Like a cold man with a bent umbrella in a hailstorm, Payson Regional Medical Center has so far survived the state budget storms — but is keeping a worried eye on the black sky.
The region depends critically on the services offered by the medical complex, which already writes off some $2 million dollars annually in unpaid medical bills run up by people without insurance.
But so far, hospital officials aren’t complaining. It would be much, much worse if not for Arizona Health Care Cost Containment (AHCCCS), the state’s innovative version of the federally funded Medicaid program.
The state legislature has come close to major cuts in the mostly federally-funded medical program for the working poor and nursing home patients, but has so far avoided deep cuts, said Chris Wolf, CEO of the medical center.
However, the state has frozen application to KidsCare, which provides medical insurance for children of the working poor for those parents who make too much to qualify for welfare but who can’t afford private insurance.
As a result, statewide enrollment in KidsCare has this year dropped from 47,000 to 33,000 — a decline of about 28 percent.
The state several years ago expanded AHCCCS to cover the children of the working poor, which means the state standards exceeded federal minimums. The Legislature initially tried to eliminate the program completely, but settled for a freeze in enrollment when the federal government threatened to cut off some $9 billion in Medicaid funding if the state reduced its benefits.
KidsCare had boosted the share of Arizona children with medical coverage from 74 percent to 84 percent, but now the number of uninsured children is rising rapidly again, according to the Children’s Action Alliance.
The number of Gila County children enrolled in KidsCare has dropped from 494 to 216 in the past two years, according to AHCCCS.
So far, the drop in coverage of children statewide hasn’t hit Payson Regional Medical Center too badly, said Sally Carrell, director of advanced reimbursement management for the medical center.
“This hospital has never been very high for pediatric admissions,” said Carrell.
However, potential cuts in the overall AHCCCS program could prove devastating, she said.
AHCCCS mostly covers the children of people making less than a poverty-level wage, and nursing home patients who have spent all their money. The freeze in KidsCare may have contributed to a sharp rise in the AHCCCS rolls, since unemployed parents whose children are covered by AHCCCS would lose coverage if they accepted even a minimum wage job.
AHCCCS has one key feature that makes it a life-saver for hospitals throughout the state, especially in rural areas like Gila County where nearly one-third of the residents are currently enrolled in AHCCCS.
If a person without medical insurance has a medical emergency, he or she often winds up at the emergency room with a medical bill that could exceed the person’s annual income. In such cases, patients can often qualify after-the-fact for AHCCCS, which will then pay the hospital and doctor bills at a negotiated discount.

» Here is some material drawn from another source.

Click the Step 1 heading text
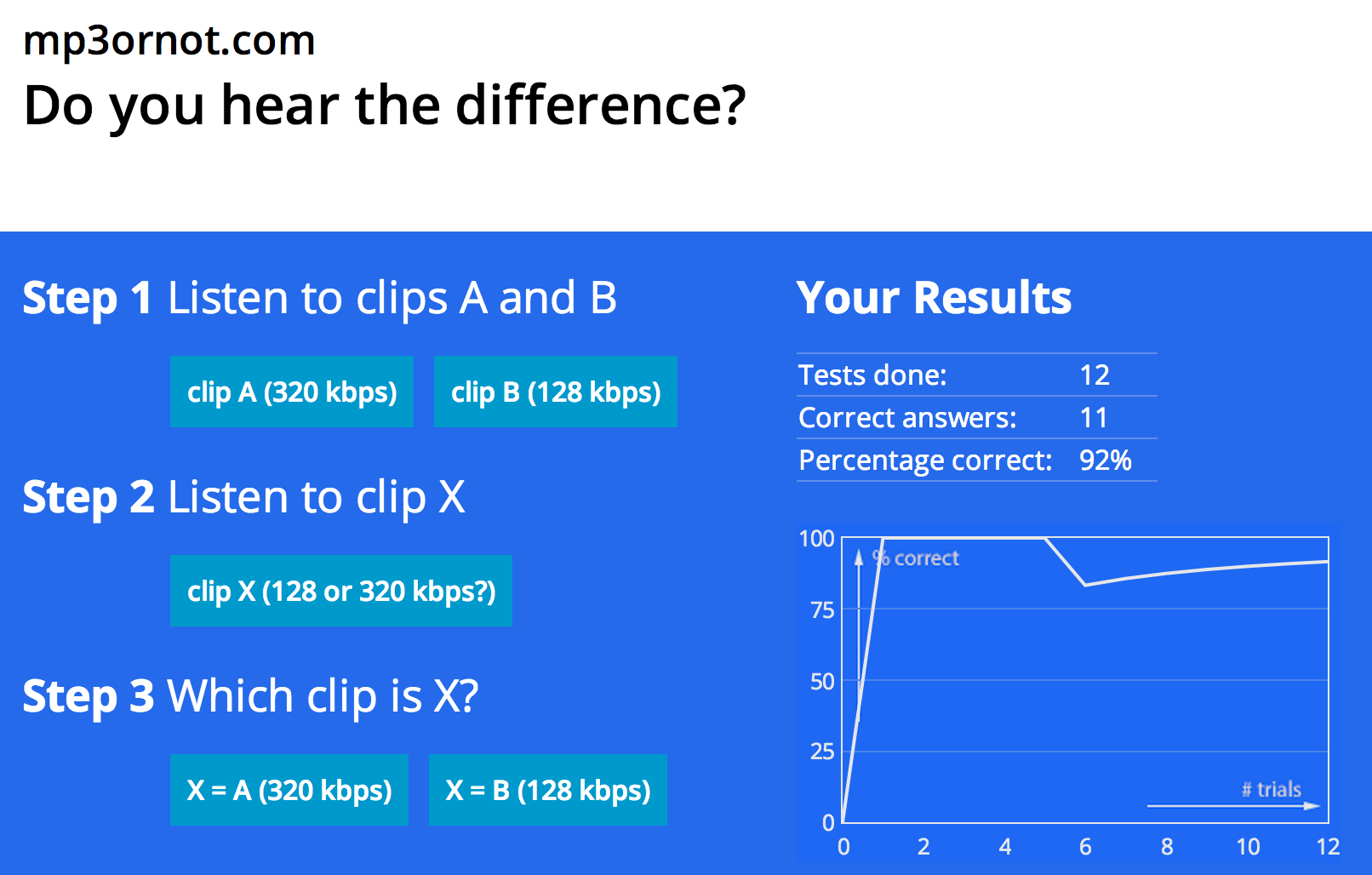The image size is (1372, 875). coord(321,297)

In addition, AHCCCS provides coverage for a large share of the medical center’s regular patients, said Carrell — perhaps 25 or 30 percent.
Without AHCCCS, the hospital would face serious financial problems, said Carrell. “It would be devastating if we lost that.”
States are scrambling now to avoid a big reduction in federal payments for Medicaid.
Congress included in last year’s economic stimulus package a provision that significantly increased the federal share for Medicaid patients, which saved the states some $87 billion.
That increased federal share is set to expire in December, and Congress hasn’t yet acted to extend it.
As a result, the states could suddenly find themselves facing a significantly larger per-patient cost at the same time the Medicaid enrollment has jumped 21 percent, due to the effects of the recession and high unemployment.
The National Governor’s Association says state spending had dropped by about $75 billion in the past two years, partially offsetting the effect of the federal stimulus spending.
As a result, rural hospitals face continued threats, given their reliance on state support.
Wolf said Payson Regional Medical Center has been lucky so far.
Last year, the Legislature threatened to cut a pool of money intended to help rural hospitals deal with higher costs and staffing shortages, which is called Savepool.
The Legislature relented at the last moment, which saved Payson Regional Medical Center about $600,000.
Moreover, AHCCCS pays competitive rates — unlike many state Medicaid programs. AHCCCS operates like a health maintenance organization, which means it contracts with health plans and pays a set amount each month per patient, regardless of the services actually used.
AHCCCS has significantly lower costs than conventional Medicaid programs, but has ranked high on service and outcomes in national surveys.
“It’s a hard pill to swallow when the state threatens to take away your Savepool dollars or KidsCare is getting cut or physician payments aren’t adjusted on a reasonable basis,” said Wolf.
“But so far, we’re fortunate in this state compared to places like California and Texas — where they’re paying hospitals with IOUs. I don’t know how you take an IOU to Bashas’ for your groceries.”